» **Problem statement**: Copy the items from the start of the records through the line containing "coordinates (328, 31).", inclusive, replacing "screenshot" with "image" and changing nothing else. Omit the pictures from your copy.

» **Raw records**:
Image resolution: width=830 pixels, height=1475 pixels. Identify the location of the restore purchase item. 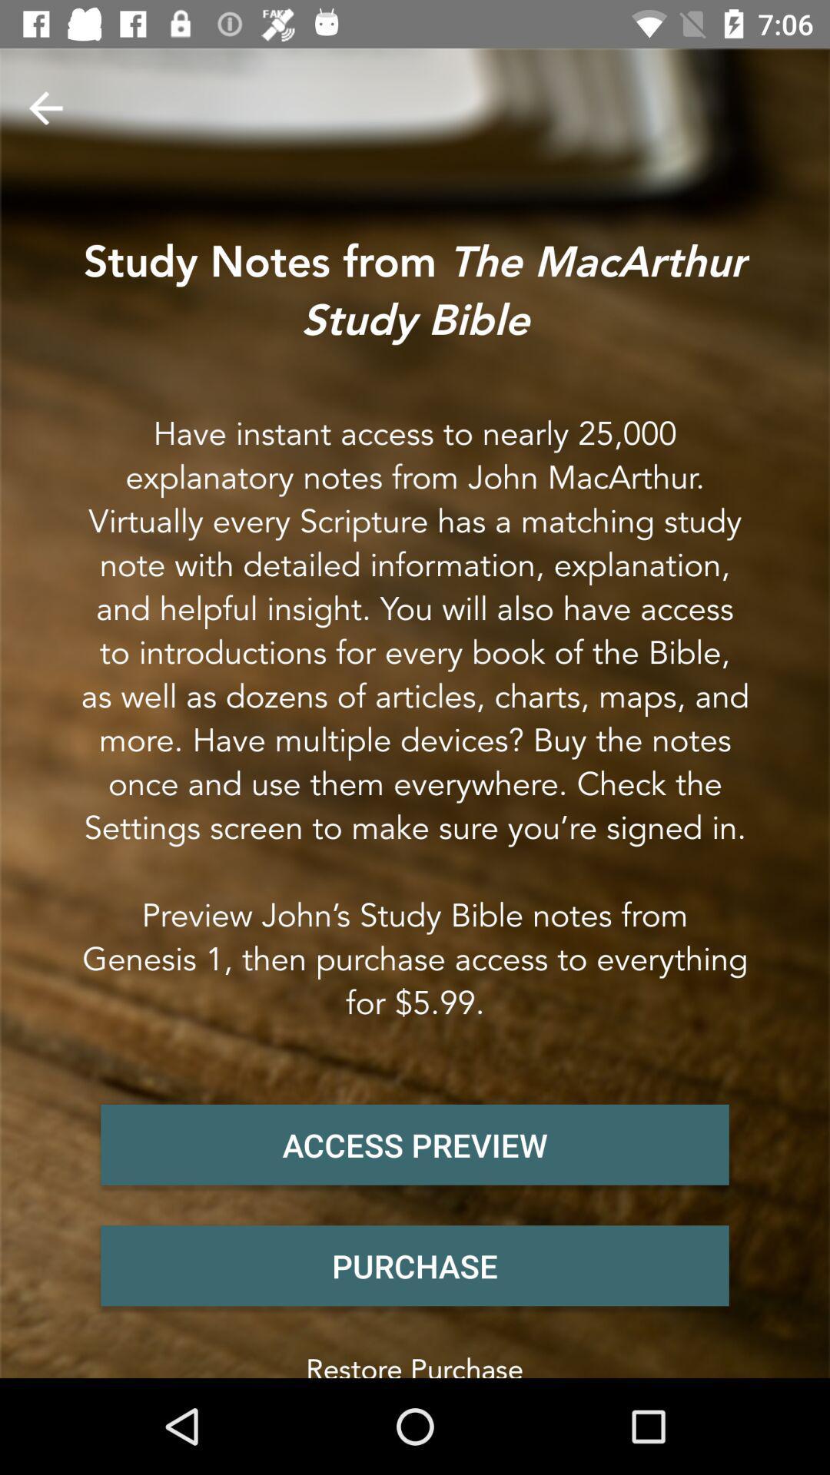
(413, 1362).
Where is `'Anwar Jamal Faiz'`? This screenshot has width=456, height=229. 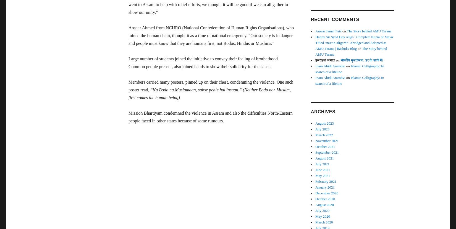
'Anwar Jamal Faiz' is located at coordinates (328, 31).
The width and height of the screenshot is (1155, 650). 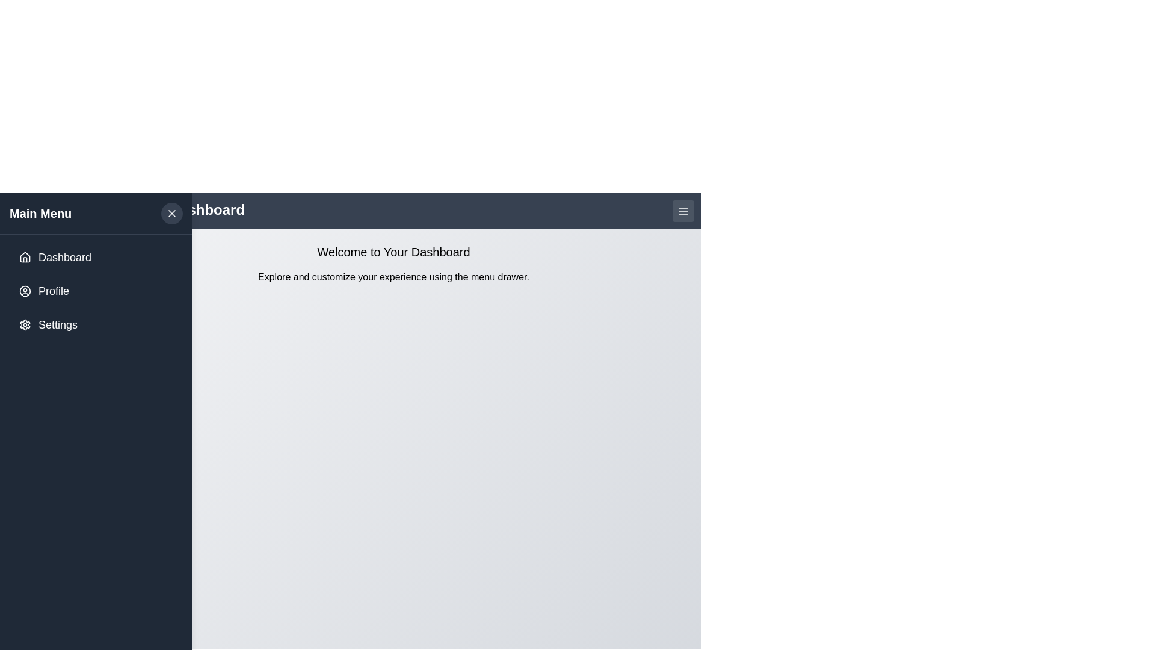 What do you see at coordinates (25, 256) in the screenshot?
I see `the house-shaped icon located next to the 'Dashboard' text in the vertical navigation menu` at bounding box center [25, 256].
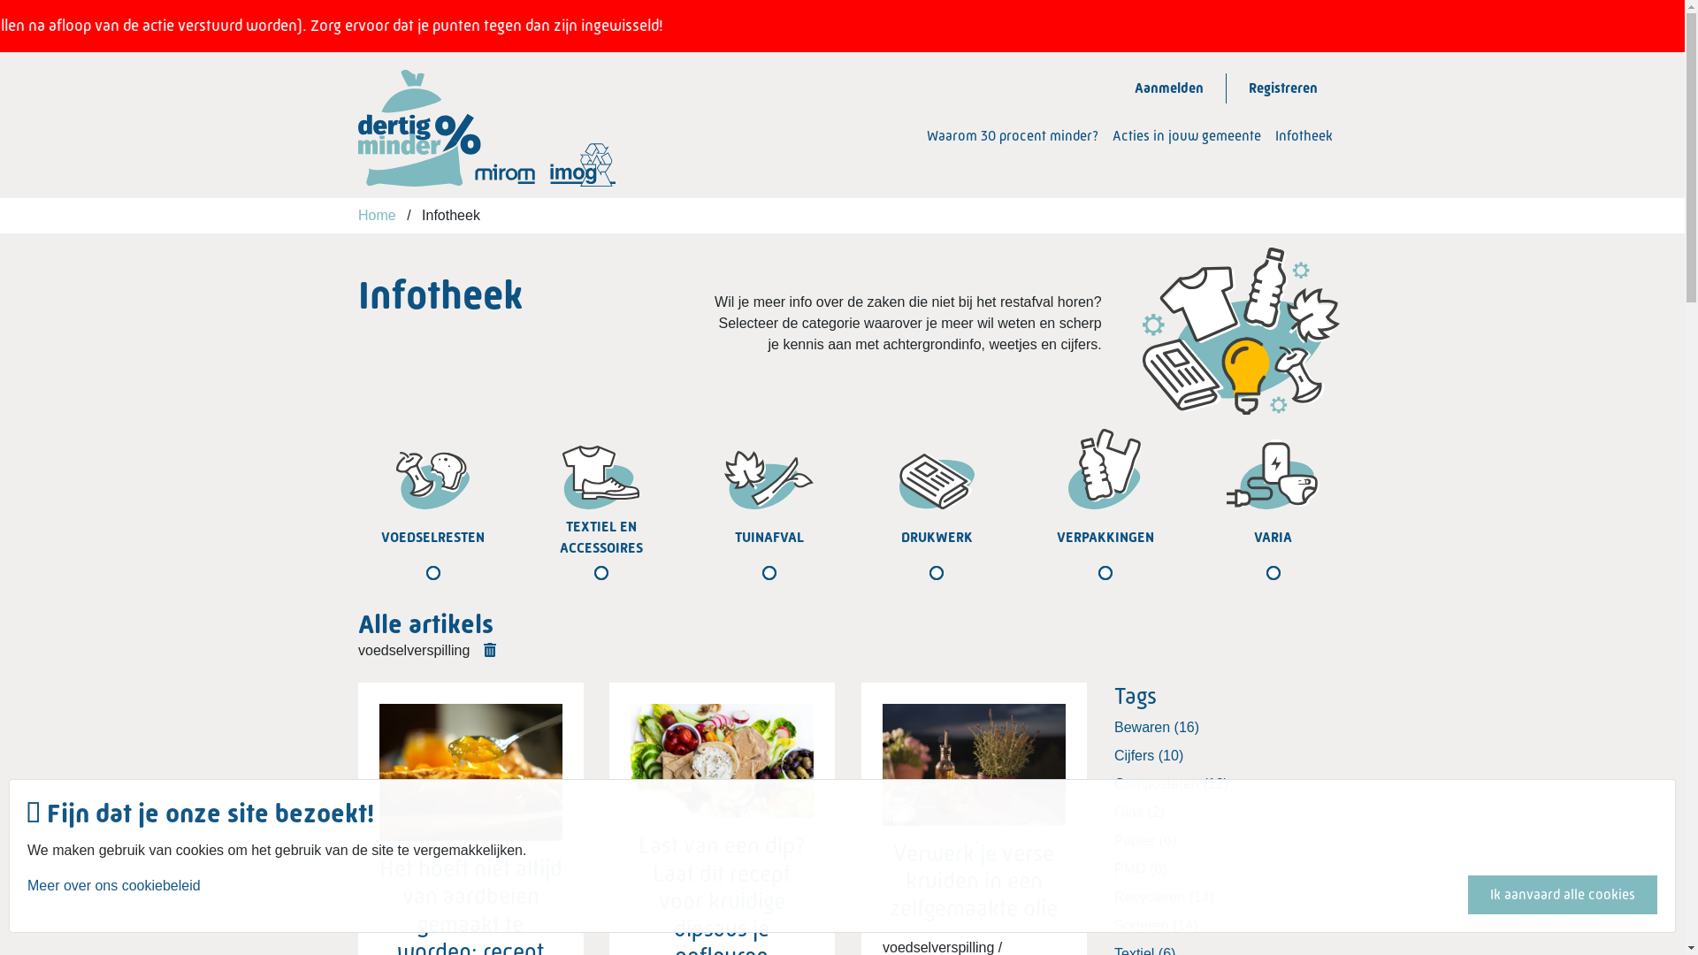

» **The answer**:
Image resolution: width=830 pixels, height=1475 pixels. Identify the location of the restore purchase item. 
(413, 1362).
Where is `'Anwar Jamal Faiz'`? This image has width=456, height=229. 
'Anwar Jamal Faiz' is located at coordinates (328, 31).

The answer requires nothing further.